Constantly, we feel our highs and lows are mirroring the highs and lows of the person we're tied to.
Speaker 4 Often the hardest people to do this with is our parents. We feel responsible for our parents' feelings.
Speaker 4 So when your parents are going through something really, really difficult, maybe they're going through a transition, maybe they're going through a shift or a change.
Speaker 4 And all of a sudden, not only are you constantly thinking about their feelings, you feel responsible for them. You feel it's your job to make today a great day for them.
Speaker 4 You try and change everything, you change your whole routine, you call them first thing in the morning, you put aside other tasks, and by the way, this is all well-intentioned and it's a beautiful act of love.
Speaker 4 But what we don't realize is we haven't helped them develop the emotional skills and tools they need.
Speaker 4 You're trying to be a mood shifter, a mood changer for that person rather than putting the control in their hand. It's almost like saying, hey, I'll decide what to watch tonight.
Speaker 4 Hey, I'll decide what to order tonight. And sure, it can be great to create that space in the short term.
Speaker 4 But long term, the goal is to equip that person with the ability to make choices about their own feelings.
Speaker 4
Trust me when I say this. This is not about being hard-hearted.
It's not about not caring. It's not about not loving someone you really, really love.

Saved data entries:
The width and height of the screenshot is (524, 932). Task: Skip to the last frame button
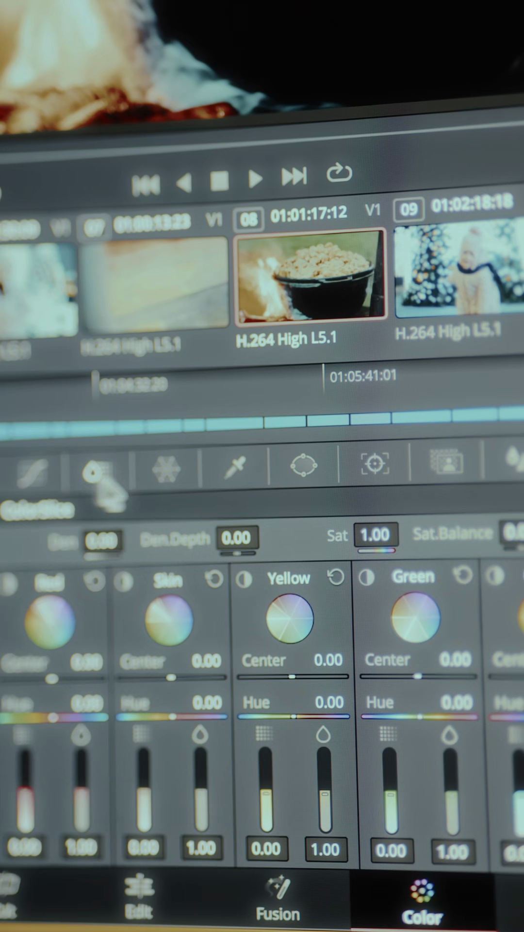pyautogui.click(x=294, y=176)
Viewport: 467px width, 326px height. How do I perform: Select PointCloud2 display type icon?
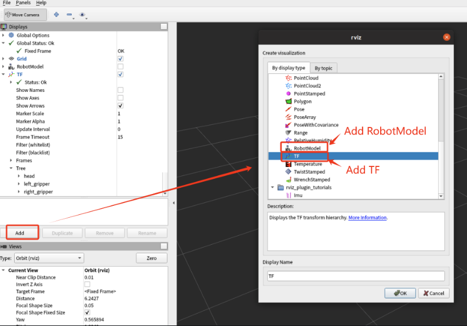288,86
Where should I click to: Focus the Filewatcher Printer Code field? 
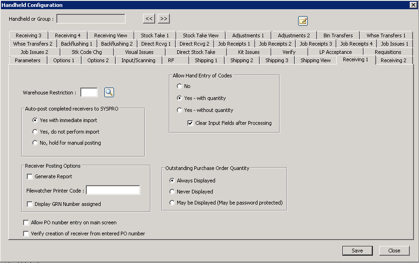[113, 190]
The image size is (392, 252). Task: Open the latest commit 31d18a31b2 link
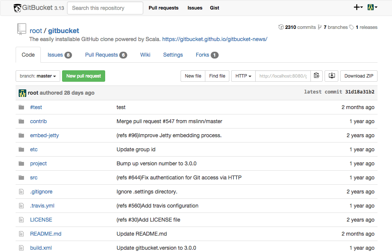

---

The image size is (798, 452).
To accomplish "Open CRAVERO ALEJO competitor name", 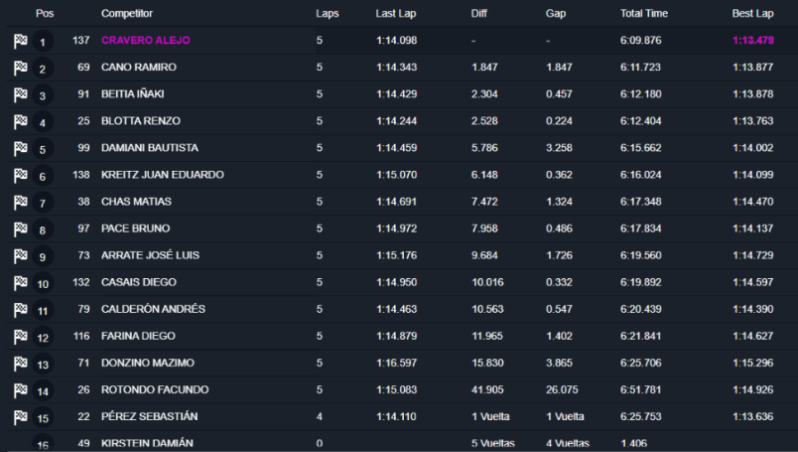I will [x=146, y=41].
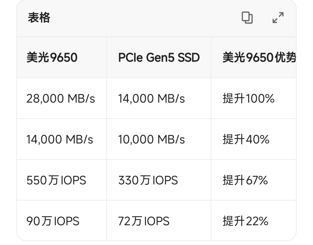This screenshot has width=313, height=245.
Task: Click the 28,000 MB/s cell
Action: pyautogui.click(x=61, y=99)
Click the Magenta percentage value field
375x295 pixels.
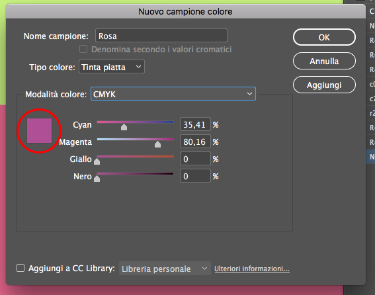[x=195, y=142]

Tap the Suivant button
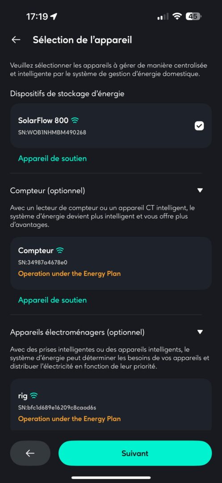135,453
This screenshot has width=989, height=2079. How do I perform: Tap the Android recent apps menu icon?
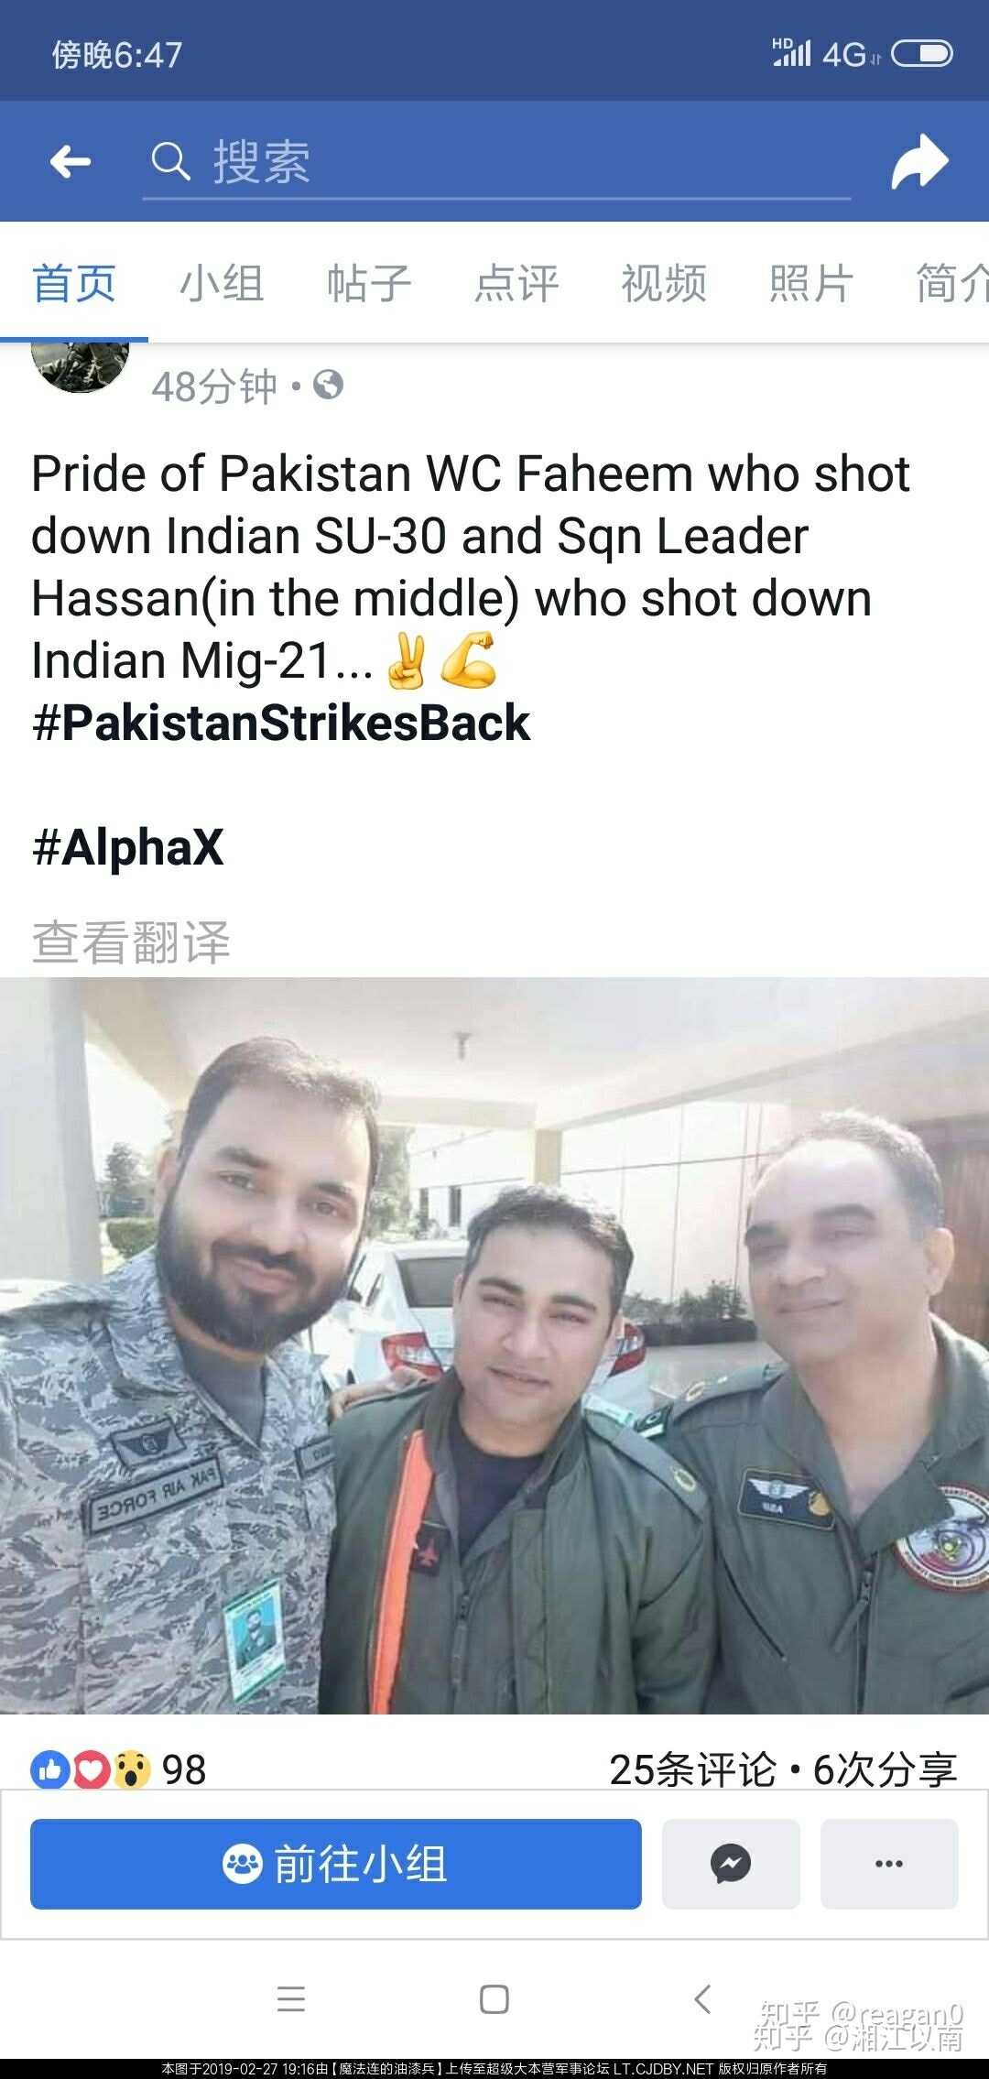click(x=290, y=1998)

...

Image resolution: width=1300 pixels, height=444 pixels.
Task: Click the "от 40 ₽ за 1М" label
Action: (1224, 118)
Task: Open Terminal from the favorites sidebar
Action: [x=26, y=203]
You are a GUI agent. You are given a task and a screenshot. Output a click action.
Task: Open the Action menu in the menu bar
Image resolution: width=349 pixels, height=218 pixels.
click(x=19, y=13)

EXPLORE THE MATERIAL
[a] In the talk on feeling responsible for others' emotions, could you rewrite the part that opens with the words containing "Speaker 4 You try" and closes with "about being hard-hearted.", replacing "mood shifter" with "mood fixer"?
[b] Could you carry the talk on feeling responsible for others' emotions further, continuing it from where it stops?

ANSWERS TO THIS EXERCISE
[a]
Speaker 4 You try and change everything, you change your whole routine, you call them first thing in the morning, you put aside other tasks, and by the way, this is all well-intentioned and it's a beautiful act of love.
Speaker 4 But what we don't realize is we haven't helped them develop the emotional skills and tools they need.
Speaker 4 You're trying to be a mood fixer, a mood changer for that person rather than putting the control in their hand. It's almost like saying, hey, I'll decide what to watch tonight.
Speaker 4 Hey, I'll decide what to order tonight. And sure, it can be great to create that space in the short term.
Speaker 4 But long term, the goal is to equip that person with the ability to make choices about their own feelings.
Speaker 4
Trust me when I say this. This is not about being hard-hearted.

[b]
Speaker 4 It's about recognizing that real love is helping someone
Speaker 4
learn how to choose their feelings and emotions. You're not helping someone if you're dehabilitating them.
You're not helping someone if they're dependent on you to feel good.
Speaker 4 If someone's dependent on you to feel good, you have not helped them. you've stalled them.
Speaker 4 Think about that for a second. If someone is dependent on you to feel happy, you have not helped them, you've actually hurt them.
Speaker 4 Because that means when you're not available, when you're not accessible, when you're not capable, when you don't have time or space, that person can't find that joy.
Speaker 4 I'm sure that's not what you want for them. So we don't want to feel responsible for other people's feelings.
Speaker 4 We want to feel connected in helping them, supporting them, being there for them, but not responsible.
Speaker 4 Because when you're responsible for it, you then take it into your own life and start to carry it.
Speaker 4 The second thing you're not responsible for is how people perceive you.
Speaker 4 You can say everything right
Speaker 4 and people will still think you're wrong.
Speaker 4 You can speak the truth and people will still think you're lying. You can try to explain yourself and people will still misunderstand you.
Speaker 4
You are not responsible for how people perceive you. They might base it off a first impression.
Something someone else said, something they heard.
Speaker 4 If someone chooses to perceive you based on another person's opinion of you,
Speaker 4
that means they don't want to get to know you. Let me say that again.
If someone bases their perception of you based on how another person perceives you, they don't actually want to get to know you.
Speaker 4 If someone told you that someone else was lazy, disorganized, and you take their word for it, it means you don't want to make the time or the energy to actually get to know that person because chances are if you did get to know them you might realize that just like all of us they're lazy in some ways but they're organized in other ways so if we're using people as our shortcuts to learn about people
Speaker 4 then guess what we don't want to deeply get to know that person So you're not responsible for how people perceive you because people will perceive you through all sorts of ways.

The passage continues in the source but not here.